This article is part of our special report Data protection.
EU home affairs ministers yesterday (13 December) gave the go-ahead to a controversial agreement between the EU and the US on passenger data records, sparking some criticism in the European Parliament which is now set to consider the deal.
“This agreement fails to address the fundamental rights concerns repeatedly raised by the European Parliament and various European courts,” said German MEP Jan Philipp Albrecht (Greens), promising a fight in the Parliament.
The deal allows US authorities to access and store data, including credit card numbers, of passengers flying to the United States. Despite privacy concerns from Germany over one clause that allows personal data to be accessed for up to 15 years in the event of a terror investigation, 10 years in other cases, EU ministers gave the green light to the agreement.
Passenger name record, or PRN, transfers are currently taking place under a 2007 agreement that is being applied provisionally because the European Parliament decided not to give its consent until its data protection concerns were met.
If the Parliament does not approve the new agreement, it will have to be renegotiated again.
"Passenger data will be stored for up to 15 years under this agreement and there are insufficient provisions to protect against the odious practice of profiling. This flies in the face of court rulings across Europe and is at odds with EU data protection rules,” added Albrecht, who is the home affairs spokesman for the Greens in the European Parliament.

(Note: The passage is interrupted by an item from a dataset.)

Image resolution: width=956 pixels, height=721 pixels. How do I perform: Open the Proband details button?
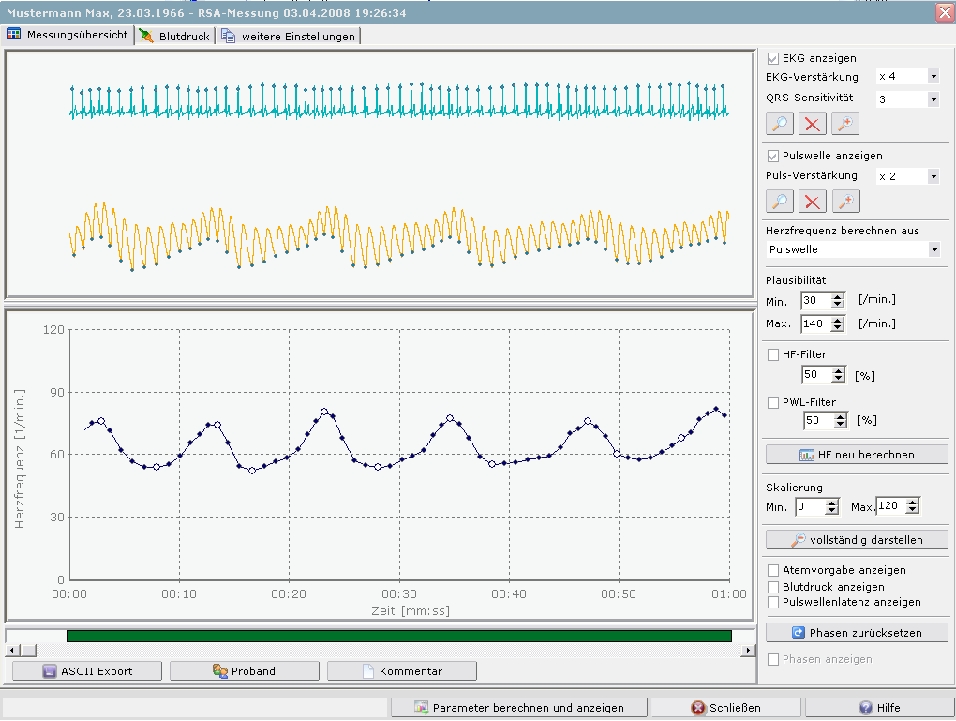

“This new agreement would compromise the data protection of EU citizens and as such is unacceptable. The European Parliament must not endorse any agreement under these conditions and the Greens will push to ensure it does not. The EP has already shown that it can play the role of defending the rights of EU citizens during the SWIFT agreement debacle. It must again rise to the challenge.”
SWIFT – the Society for Worldwide Interbank Financial Telecommunications – is a banking cooperative that facilitates international currency transactions.
EU ministers rushed through the deal just hours after European Data Protection Supervisor Peter Hustinx expressed concern about the EU-US agreement.
"Any legitimate agreement providing for the massive transfer of passengers' personal data to third countries must fulfil strict conditions. Unfortunately, many concerns expressed by the EDPS and the national data protection authorities of the member states have not been met. The same applies to the conditions required by the European Parliament to provide its consent," Hustinx said on the new data transfer deal.
Hustinx had a number of reservations and found the 15-year retention period excessive.
“Data should be deleted immediately after its analysis or after a maximum of six months,” reads the EDPS opinion, which also stresses the air passenger data should be used only to combat terrorism or a well-defined list of transnational serious crimes.
Deal with Australia a good precedent?
In October, the European Parliament gave its consent to the conclusion of a passenger name record deal with Australia, tightening the safeguards, and data will be retained by the Australian authorities for a maximum of five-and-a-half years.
At the time, British MEP Claude Moraes (European Parliamentary Labour Party) noted that the agreement with Australia was a good precedent for other similar agreements, like the one being negotiated with the US.